On the NSA, the media may tilt right
Since June 6, 2013, the world has been roiled by an ongoing series of disclosures based on Edward Snowden’s document leaks, with coverage led by the Guardian and the Washington Post, about clandestine mass surveillance conducted, with little oversight, by the National Security Agency and its international partners. Public perceptions of these surveillance revelations are affected not only by the NSA’s actual actions, but also by the news coverage of the government’s spying programs.

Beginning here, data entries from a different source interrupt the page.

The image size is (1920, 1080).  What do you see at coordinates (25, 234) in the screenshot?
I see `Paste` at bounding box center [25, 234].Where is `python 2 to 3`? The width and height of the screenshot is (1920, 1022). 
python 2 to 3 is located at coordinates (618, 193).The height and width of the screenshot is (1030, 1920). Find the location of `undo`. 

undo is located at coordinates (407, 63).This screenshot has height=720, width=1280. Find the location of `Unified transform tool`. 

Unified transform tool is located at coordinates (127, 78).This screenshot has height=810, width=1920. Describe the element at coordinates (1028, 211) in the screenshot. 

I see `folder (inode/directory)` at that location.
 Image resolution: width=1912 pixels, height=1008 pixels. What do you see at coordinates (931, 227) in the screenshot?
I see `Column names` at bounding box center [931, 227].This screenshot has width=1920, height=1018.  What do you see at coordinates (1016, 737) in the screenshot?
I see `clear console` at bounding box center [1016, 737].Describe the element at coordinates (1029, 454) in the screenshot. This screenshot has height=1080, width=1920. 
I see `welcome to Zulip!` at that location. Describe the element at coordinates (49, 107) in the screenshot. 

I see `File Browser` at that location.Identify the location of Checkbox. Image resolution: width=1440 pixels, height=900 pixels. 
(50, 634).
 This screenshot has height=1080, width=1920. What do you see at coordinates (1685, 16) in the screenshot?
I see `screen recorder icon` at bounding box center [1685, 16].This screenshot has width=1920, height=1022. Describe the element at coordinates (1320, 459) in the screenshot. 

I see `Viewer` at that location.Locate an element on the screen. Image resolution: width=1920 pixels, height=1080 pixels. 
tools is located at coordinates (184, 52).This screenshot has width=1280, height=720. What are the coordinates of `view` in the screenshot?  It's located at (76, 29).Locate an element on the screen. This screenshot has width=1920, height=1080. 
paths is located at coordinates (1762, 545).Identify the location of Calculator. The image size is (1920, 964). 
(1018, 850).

Our analysis of total press coverage of the Foreign Intelligence Surveillance Act (FISA) and the Foreign Intelligence Surveillance Court (FISC) between July 1 and July 31 (July was the first full calendar month after the initial disclosures in June) revealed that the widely held assumption that major media outlets uniformly tilt to the left does not match reality. If anything, the media appears to tilt to the right, at least on this issue. Of the 30 traditionally pro- or anti-surveillance terms we examined in four newspapers (The New York Times, USA Today, the Los Angeles Times, and the Washington Post), key words generally used to justify increased surveillance, such as security or terrorism, were used much more frequently than terms that tend to invoke opposition to mass surveillance, such as privacy or liberty.
Our findings indicate that the intense public concern about the NSA’s activities is not merely an artifact of biased coverage, since the media actually appears to be biased in the opposite direction. Public opposition to the government surveillance might be even more pronounced if overall media coverage was neutral and unbiased.